__Records shown__
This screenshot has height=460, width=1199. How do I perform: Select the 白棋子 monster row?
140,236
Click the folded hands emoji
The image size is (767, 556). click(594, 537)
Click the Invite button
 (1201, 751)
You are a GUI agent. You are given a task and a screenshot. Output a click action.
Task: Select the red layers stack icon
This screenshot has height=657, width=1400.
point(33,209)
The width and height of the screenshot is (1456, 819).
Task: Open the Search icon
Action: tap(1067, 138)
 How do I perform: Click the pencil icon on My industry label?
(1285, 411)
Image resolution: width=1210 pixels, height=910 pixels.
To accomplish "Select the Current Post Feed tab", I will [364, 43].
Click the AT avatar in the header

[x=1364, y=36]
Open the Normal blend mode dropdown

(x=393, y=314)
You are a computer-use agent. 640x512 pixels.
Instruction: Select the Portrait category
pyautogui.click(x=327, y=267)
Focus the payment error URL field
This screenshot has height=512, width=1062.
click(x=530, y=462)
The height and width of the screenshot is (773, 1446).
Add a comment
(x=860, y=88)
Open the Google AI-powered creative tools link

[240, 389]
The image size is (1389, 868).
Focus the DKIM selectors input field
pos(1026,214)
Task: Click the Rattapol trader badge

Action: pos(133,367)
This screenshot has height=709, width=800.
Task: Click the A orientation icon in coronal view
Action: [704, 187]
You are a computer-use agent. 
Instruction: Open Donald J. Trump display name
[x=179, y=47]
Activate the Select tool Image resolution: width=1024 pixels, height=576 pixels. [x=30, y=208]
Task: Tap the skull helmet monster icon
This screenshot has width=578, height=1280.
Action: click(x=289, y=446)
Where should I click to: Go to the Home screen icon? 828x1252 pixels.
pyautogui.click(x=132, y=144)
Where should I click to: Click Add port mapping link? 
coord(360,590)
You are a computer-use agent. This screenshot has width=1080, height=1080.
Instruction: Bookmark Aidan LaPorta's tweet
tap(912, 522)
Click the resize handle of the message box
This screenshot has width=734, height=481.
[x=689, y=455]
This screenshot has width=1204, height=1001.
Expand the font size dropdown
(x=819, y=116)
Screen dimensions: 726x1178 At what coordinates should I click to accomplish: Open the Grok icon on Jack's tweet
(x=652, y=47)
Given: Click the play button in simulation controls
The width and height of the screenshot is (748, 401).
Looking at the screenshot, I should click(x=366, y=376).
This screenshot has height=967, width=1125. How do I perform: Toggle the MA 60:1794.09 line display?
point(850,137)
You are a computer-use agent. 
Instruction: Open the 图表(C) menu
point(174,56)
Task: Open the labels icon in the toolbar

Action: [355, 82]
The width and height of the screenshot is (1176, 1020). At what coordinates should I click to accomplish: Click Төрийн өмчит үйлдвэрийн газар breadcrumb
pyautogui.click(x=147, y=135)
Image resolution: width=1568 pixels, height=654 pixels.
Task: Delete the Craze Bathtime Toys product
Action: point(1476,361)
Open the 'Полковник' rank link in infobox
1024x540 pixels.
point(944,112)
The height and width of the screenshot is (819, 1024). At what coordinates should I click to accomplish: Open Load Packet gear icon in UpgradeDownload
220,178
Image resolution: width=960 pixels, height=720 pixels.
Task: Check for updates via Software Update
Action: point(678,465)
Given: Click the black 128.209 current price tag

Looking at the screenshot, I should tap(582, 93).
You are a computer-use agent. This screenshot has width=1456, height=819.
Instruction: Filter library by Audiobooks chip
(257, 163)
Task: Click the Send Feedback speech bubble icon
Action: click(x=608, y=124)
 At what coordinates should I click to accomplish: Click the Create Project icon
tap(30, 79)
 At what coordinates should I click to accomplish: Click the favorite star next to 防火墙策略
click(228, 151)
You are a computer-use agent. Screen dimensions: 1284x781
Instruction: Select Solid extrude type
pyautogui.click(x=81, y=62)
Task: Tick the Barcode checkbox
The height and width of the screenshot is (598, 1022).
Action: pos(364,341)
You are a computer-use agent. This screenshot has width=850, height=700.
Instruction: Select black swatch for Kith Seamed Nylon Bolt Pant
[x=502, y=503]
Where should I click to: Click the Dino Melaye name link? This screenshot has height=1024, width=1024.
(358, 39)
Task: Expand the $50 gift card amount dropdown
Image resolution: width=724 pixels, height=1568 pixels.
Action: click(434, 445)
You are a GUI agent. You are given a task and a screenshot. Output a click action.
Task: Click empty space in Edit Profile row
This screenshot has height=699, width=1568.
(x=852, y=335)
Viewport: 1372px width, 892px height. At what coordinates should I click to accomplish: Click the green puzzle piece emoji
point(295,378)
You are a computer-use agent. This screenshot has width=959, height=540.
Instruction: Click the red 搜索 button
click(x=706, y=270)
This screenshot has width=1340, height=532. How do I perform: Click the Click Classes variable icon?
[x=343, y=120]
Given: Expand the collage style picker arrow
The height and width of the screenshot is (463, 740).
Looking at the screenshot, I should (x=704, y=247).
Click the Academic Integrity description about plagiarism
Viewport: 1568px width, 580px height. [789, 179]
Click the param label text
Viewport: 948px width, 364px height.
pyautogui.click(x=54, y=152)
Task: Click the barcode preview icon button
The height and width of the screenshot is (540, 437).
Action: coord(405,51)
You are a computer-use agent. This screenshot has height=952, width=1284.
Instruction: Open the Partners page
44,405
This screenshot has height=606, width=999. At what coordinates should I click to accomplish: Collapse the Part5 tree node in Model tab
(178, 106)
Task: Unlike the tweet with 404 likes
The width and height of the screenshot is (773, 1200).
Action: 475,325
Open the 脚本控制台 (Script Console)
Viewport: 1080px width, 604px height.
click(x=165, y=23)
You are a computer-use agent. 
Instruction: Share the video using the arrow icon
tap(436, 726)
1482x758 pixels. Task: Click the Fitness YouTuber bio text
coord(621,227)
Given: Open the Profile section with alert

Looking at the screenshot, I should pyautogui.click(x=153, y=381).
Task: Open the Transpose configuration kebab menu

__Problem to work on__
Rewrite all of the data above as a numbered list, one item per line, with the blank lines dropped.

__Task answer__
1. This screenshot has height=460, width=1199. How do I perform: Select the 白棋子 monster row?
2. 140,236
3. Click the folded hands emoji
4. The image size is (767, 556). click(594, 537)
5. Click the Invite button
6.  (1201, 751)
7. You are a GUI agent. You are given a task and a screenshot. Output a click action.
8. Task: Select the red layers stack icon
9. This screenshot has height=657, width=1400.
10. point(33,209)
11. The width and height of the screenshot is (1456, 819).
12. Task: Open the Search icon
13. Action: tap(1067, 138)
14.  How do I perform: Click the pencil icon on My industry label?
15. (1285, 411)
16. Image resolution: width=1210 pixels, height=910 pixels.
17. To accomplish "Select the Current Post Feed tab", I will [364, 43].
18. Click the AT avatar in the header
19. [x=1364, y=36]
20. Open the Normal blend mode dropdown
21. (x=393, y=314)
22. You are a computer-use agent. 640x512 pixels.
23. Instruction: Select the Portrait category
24. pyautogui.click(x=327, y=267)
25. Focus the payment error URL field
26. This screenshot has height=512, width=1062.
27. click(x=530, y=462)
28. The height and width of the screenshot is (773, 1446).
29. Add a comment
30. (x=860, y=88)
31. Open the Google AI-powered creative tools link
32. [240, 389]
33. The image size is (1389, 868).
34. Focus the DKIM selectors input field
35. pos(1026,214)
36. Task: Click the Rattapol trader badge
37. Action: pos(133,367)
38. This screenshot has height=709, width=800.
39. Task: Click the A orientation icon in coronal view
40. Action: [704, 187]
41. You are a computer-use agent. 
42. Instruction: Open Donald J. Trump display name
43. [x=179, y=47]
44. Activate the Select tool Image resolution: width=1024 pixels, height=576 pixels. [x=30, y=208]
45. Task: Tap the skull helmet monster icon
46. This screenshot has width=578, height=1280.
47. Action: click(x=289, y=446)
48. Where should I click to: Go to the Home screen icon? 828x1252 pixels.
49. pyautogui.click(x=132, y=144)
50. Where should I click to: Click Add port mapping link? 
51. coord(360,590)
52. You are a computer-use agent. This screenshot has width=1080, height=1080.
53. Instruction: Bookmark Aidan LaPorta's tweet
54. tap(912, 522)
55. Click the resize handle of the message box
56. This screenshot has width=734, height=481.
57. [x=689, y=455]
58. This screenshot has width=1204, height=1001.
59. Expand the font size dropdown
60. (x=819, y=116)
61. Screen dimensions: 726x1178 At what coordinates should I click to accomplish: Open the Grok icon on Jack's tweet
62. (x=652, y=47)
63. Given: Click the play button in simulation controls
64. The width and height of the screenshot is (748, 401).
65. Looking at the screenshot, I should click(x=366, y=376).
66. This screenshot has height=967, width=1125. How do I perform: Toggle the MA 60:1794.09 line display?
67. point(850,137)
68. You are a computer-use agent. 
69. Instruction: Open the 图表(C) menu
70. point(174,56)
71. Task: Open the labels icon in the toolbar
72. Action: [355, 82]
73. The width and height of the screenshot is (1176, 1020). At what coordinates should I click to accomplish: Click Төрийн өмчит үйлдвэрийн газар breadcrumb
74. pyautogui.click(x=147, y=135)
75. Image resolution: width=1568 pixels, height=654 pixels.
76. Task: Delete the Craze Bathtime Toys product
77. Action: point(1476,361)
78. Open the 'Полковник' rank link in infobox
79. 1024x540 pixels.
80. point(944,112)
81. The height and width of the screenshot is (819, 1024). At what coordinates should I click to accomplish: Open Load Packet gear icon in UpgradeDownload
82. 220,178
83. Image resolution: width=960 pixels, height=720 pixels.
84. Task: Check for updates via Software Update
85. Action: point(678,465)
86. Given: Click the black 128.209 current price tag
87. Looking at the screenshot, I should tap(582, 93).
88. You are a computer-use agent. This screenshot has width=1456, height=819.
89. Instruction: Filter library by Audiobooks chip
90. (257, 163)
91. Task: Click the Send Feedback speech bubble icon
92. Action: click(x=608, y=124)
93.  At what coordinates should I click to accomplish: Click the Create Project icon
94. tap(30, 79)
95.  At what coordinates should I click to accomplish: Click the favorite star next to 防火墙策略
96. click(228, 151)
97. You are a computer-use agent. Screen dimensions: 1284x781
98. Instruction: Select Solid extrude type
99. pyautogui.click(x=81, y=62)
100. Task: Tick the Barcode checkbox
101. The height and width of the screenshot is (598, 1022).
102. Action: pos(364,341)
103. You are a computer-use agent. This screenshot has width=850, height=700.
104. Instruction: Select black swatch for Kith Seamed Nylon Bolt Pant
105. [x=502, y=503]
106. Where should I click to: Click the Dino Melaye name link? This screenshot has height=1024, width=1024.
107. (358, 39)
108. Task: Expand the $50 gift card amount dropdown
109. Image resolution: width=724 pixels, height=1568 pixels.
110. Action: click(434, 445)
111. You are a GUI agent. You are given a task and a screenshot. Output a click action.
112. Task: Click empty space in Edit Profile row
113. This screenshot has height=699, width=1568.
114. (x=852, y=335)
115. Viewport: 1372px width, 892px height. At what coordinates should I click to accomplish: Click the green puzzle piece emoji
116. point(295,378)
117. You are a computer-use agent. This screenshot has width=959, height=540.
118. Instruction: Click the red 搜索 button
119. click(x=706, y=270)
120. This screenshot has width=1340, height=532. How do I perform: Click the Click Classes variable icon?
121. [x=343, y=120]
122. Given: Expand the collage style picker arrow
123. The height and width of the screenshot is (463, 740).
124. Looking at the screenshot, I should (x=704, y=247).
125. Click the Academic Integrity description about plagiarism
126. Viewport: 1568px width, 580px height. [789, 179]
127. Click the param label text
128. Viewport: 948px width, 364px height.
129. pyautogui.click(x=54, y=152)
130. Task: Click the barcode preview icon button
131. The height and width of the screenshot is (540, 437).
132. Action: coord(405,51)
133. You are a computer-use agent. This screenshot has height=952, width=1284.
134. Instruction: Open the Partners page
135. 44,405
136. This screenshot has height=606, width=999. At what coordinates should I click to accomplish: Collapse the Part5 tree node in Model tab
137. (178, 106)
138. Task: Unlike the tweet with 404 likes
139. The width and height of the screenshot is (773, 1200).
140. Action: 475,325
141. Open the 脚本控制台 (Script Console)
142. Viewport: 1080px width, 604px height.
143. click(x=165, y=23)
144. You are a computer-use agent. 
145. Instruction: Share the video using the arrow icon
146. tap(436, 726)
147. 1482x758 pixels. Task: Click the Fitness YouTuber bio text
148. coord(621,227)
149. Given: Open the Profile section with alert
150. Looking at the screenshot, I should pyautogui.click(x=153, y=381).
151. Task: Open the Transpose configuration kebab menu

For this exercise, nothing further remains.